• Written request a: From the art-museum data assignment below, list the seven attributes that make up the common schema for each artist.

• Extracted text:
************

1. Reading & Cleaning Data (15 pts)

All of the data is in CSV format. You can read it in via pandas. I recommend downloading the files locally, but you may also read them directly from the URLs above using pandas. Before working on integration, we unsurprisingly have some data cleaning to do. Specifically, we need to fix some of the year information in these datasets. The Met dataset needs the Artist Begin Date and Artist End Date columns transformed to numeric years, including truncating those entries with YYYY-MM-DD format to YYYY. In addition, the 9999 values indicate the artist is still alive and should be changed to NaN. Similarly, the CMOA dataset has birth_date and death_date columns that should be transformed to YYYY format and converted to a numeric value.

2. Data Augmentation (10 pts)

The CMOA data has information about an artist’s places of birth and death, but that is not recorded in the Met data. Add these two columns from the CMOA to create a new version of the Met dataset with this information. Note that we want to preserve all of the data from the Met’s dataset, appending information from CMOA when available (think about the correct type of join/merge). For this section, assume the artist are the same if their “forward” <first-name> <last-name> names match. There should be 1171 matches.

3. Schema Matching (15 pts)

For the rest of the assignment, we are going to focus on a few of the attributes that exist across the datasets, and a common schema will make our data fusion clearer. In this schema, we have the following attributes for each artist:

  • name: the <first-name> <last-name> version of the artist’s name
  • cited_name: the <last-name>, <first-name> version of the artist’s name
  • birth_year: the year of the artist’s birth (also listed as the “begin” year)
  • death_year: the year of the artist’s death (also listed as the “end” year, NaN if the artist is still alive)
  • nationality: the nationality of the artist
  • ulan_id: the ULAN id (only in two datasets)
  • source: the corresponding data source ("met", "nga", "tate", "cmoa")

Determine which columns in each dataset map to this common schema. Note that the Tate dataset does not have one of the name versions nor a nationality. The NGA and Met are the only two with ULAN ids (See Part 4a for information about how we will use these; you may transform the Met’s ulan_id at this step if you wish). Then, transform the four datasets to match this common schema. Keep the datasets separate (for now), but drop all columns except for the seven above.

Hints
  • Be careful about identifying how columns map to the common schema
  • Use pandas’ rename operations to rename columns
  • If you create a dictionary for the column remap, you can use the values of that dictionary to project to the desired columns (adding source after)
  • Use pandas’ assign to set the source for each datasets

4. Entity Resolution

We now wish to identify the same artist in the different datasets. We will use three different approaches, one using known identifiers, another using exact name matches, and the final one using probabilistic record linkage.

4a. Using ULAN Identifiers (10 pts)

************

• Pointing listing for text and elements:
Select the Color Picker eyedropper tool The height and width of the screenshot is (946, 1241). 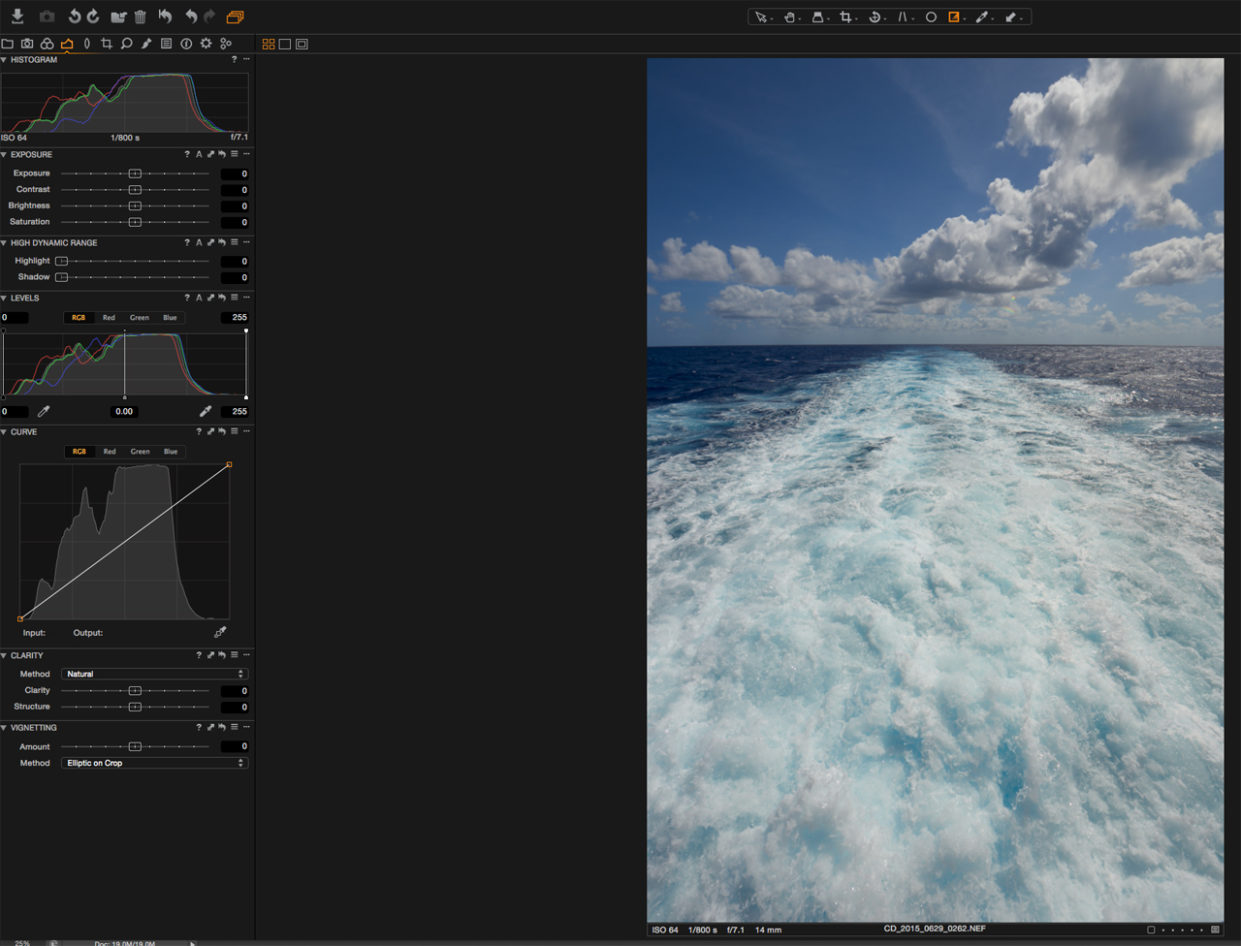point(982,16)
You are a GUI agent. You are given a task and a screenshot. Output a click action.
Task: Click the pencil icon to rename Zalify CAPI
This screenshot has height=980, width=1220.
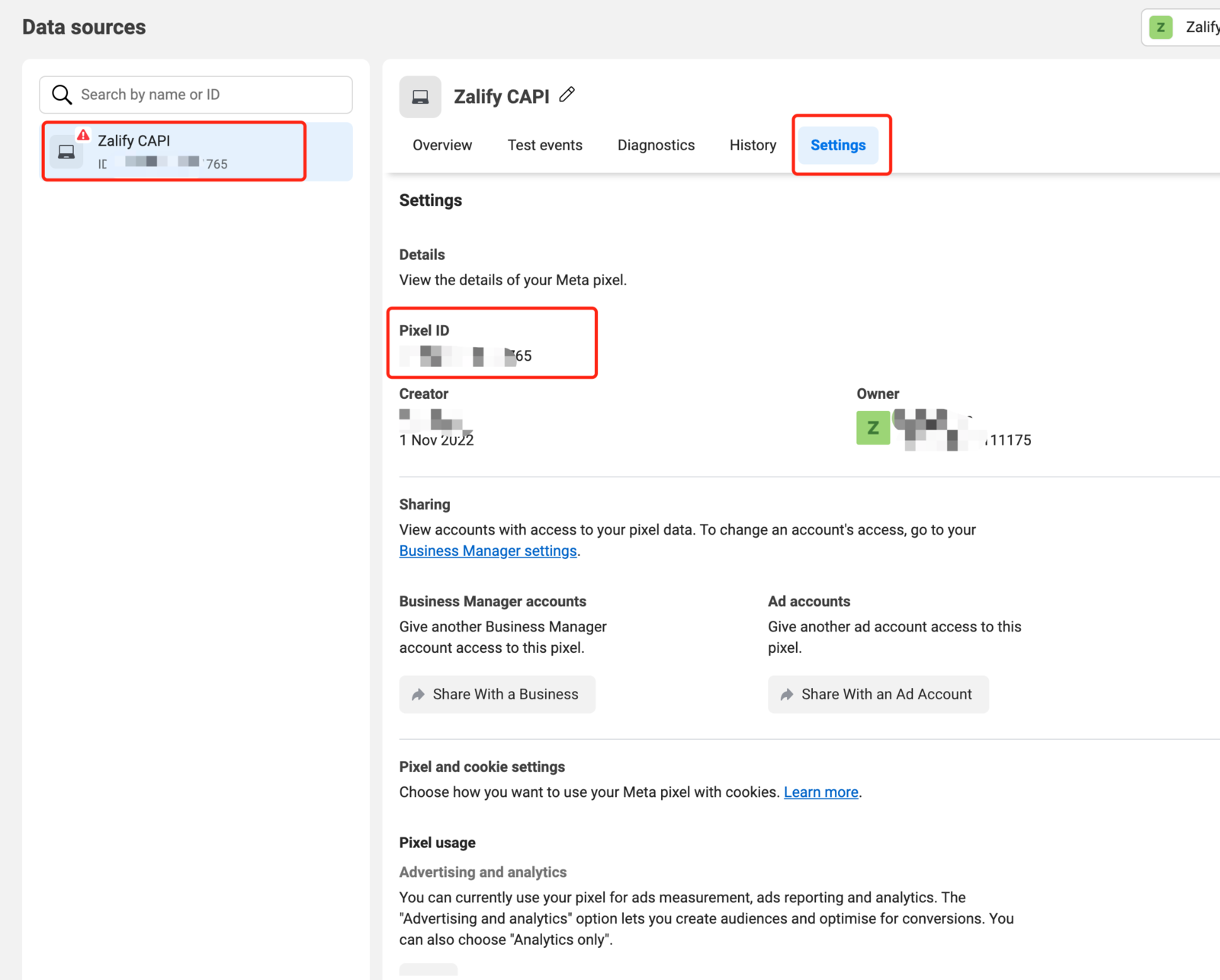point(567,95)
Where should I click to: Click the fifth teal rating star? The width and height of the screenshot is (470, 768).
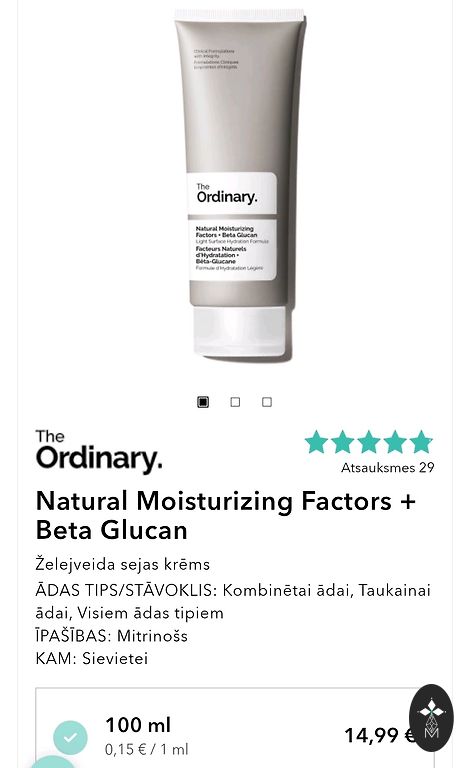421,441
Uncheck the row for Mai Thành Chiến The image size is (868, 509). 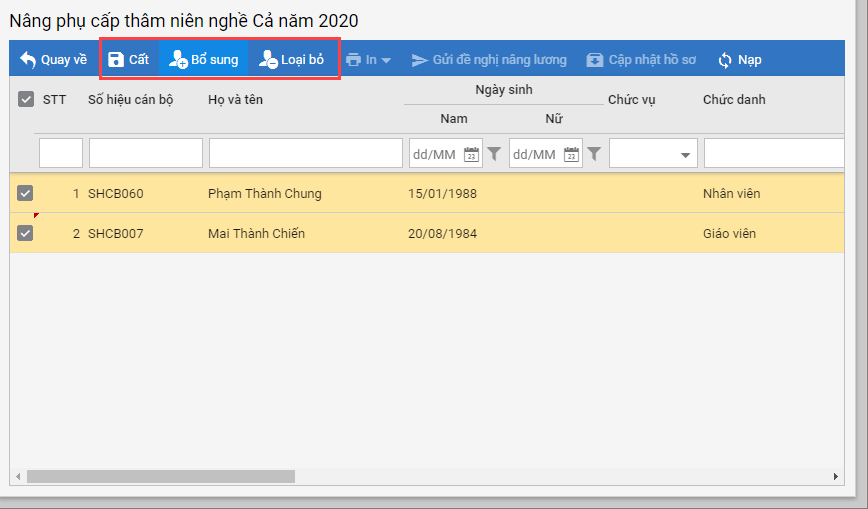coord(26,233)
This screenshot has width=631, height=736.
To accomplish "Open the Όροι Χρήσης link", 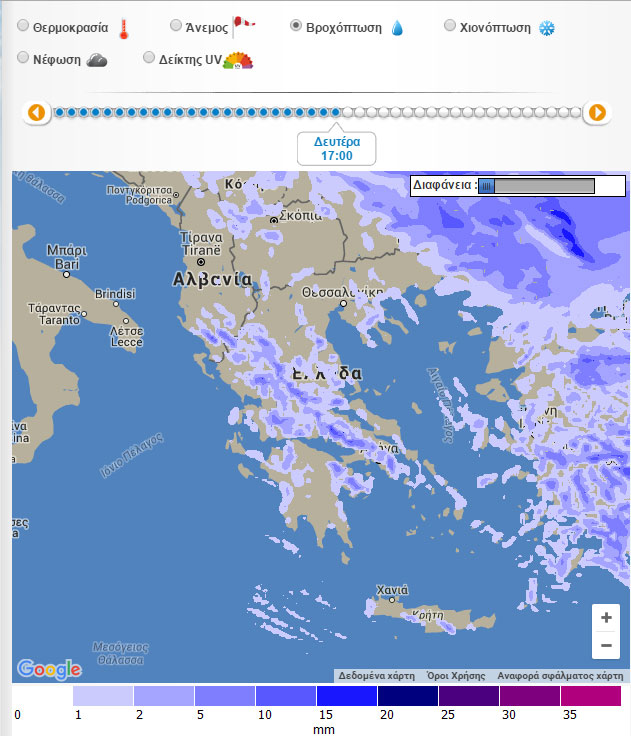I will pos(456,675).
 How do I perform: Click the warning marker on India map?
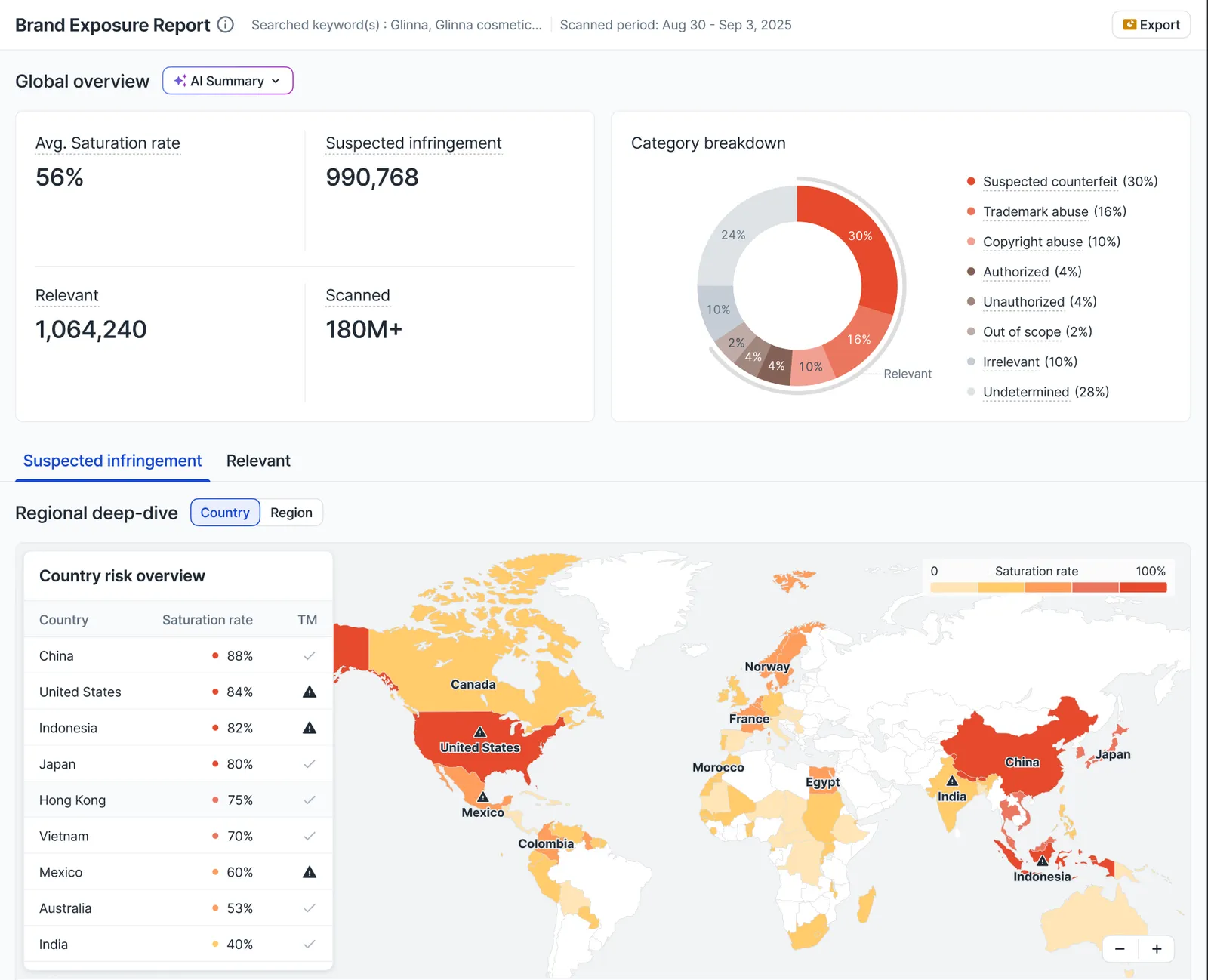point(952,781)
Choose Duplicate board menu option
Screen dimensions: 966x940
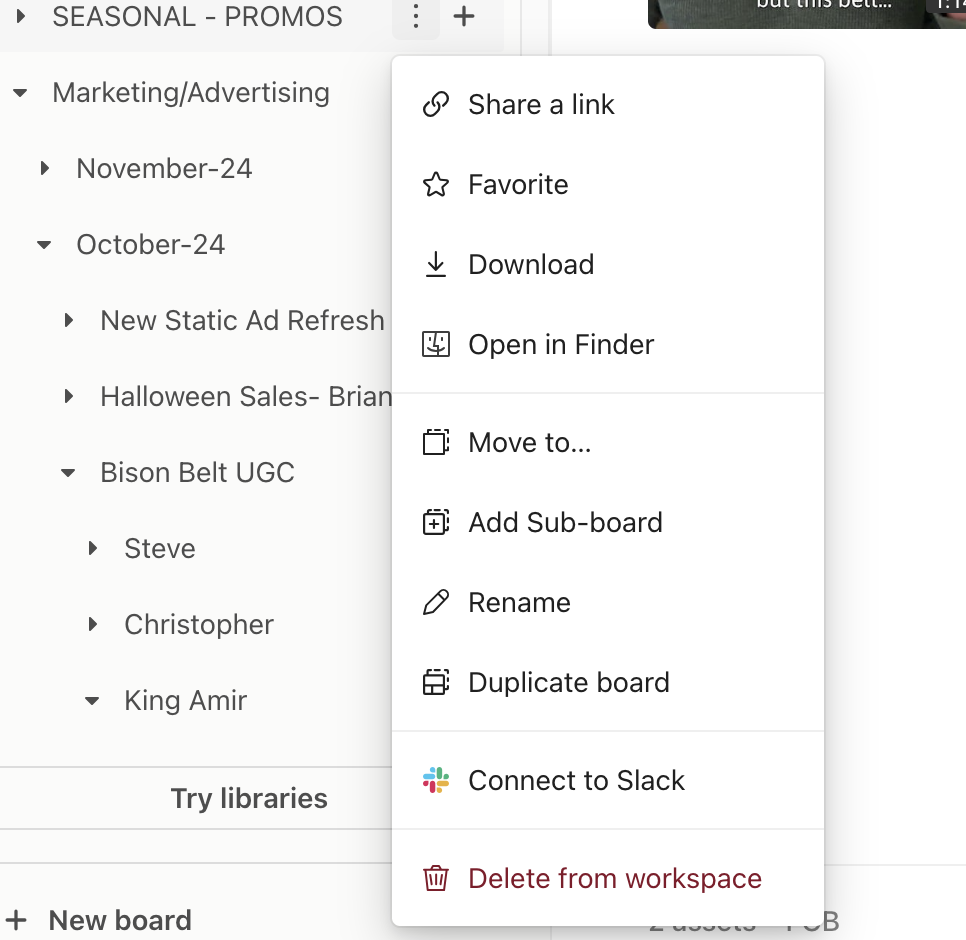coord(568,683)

************

• Written request b: Convert the lines of the listing as a JSON array of strings, one per line, beginning with the line containing "How do I perform: Click" and continuing through the end of the listing. Omit blank lines and omit the pictures.

• Written solution a: name, cited_name, birth_year, death_year, nationality, ulan_id, source

• Written solution b:
[
  " How do I perform: Click the warning marker on India map?",
  "point(952,781)",
  "Choose Duplicate board menu option",
  "Screen dimensions: 966x940",
  "coord(568,683)"
]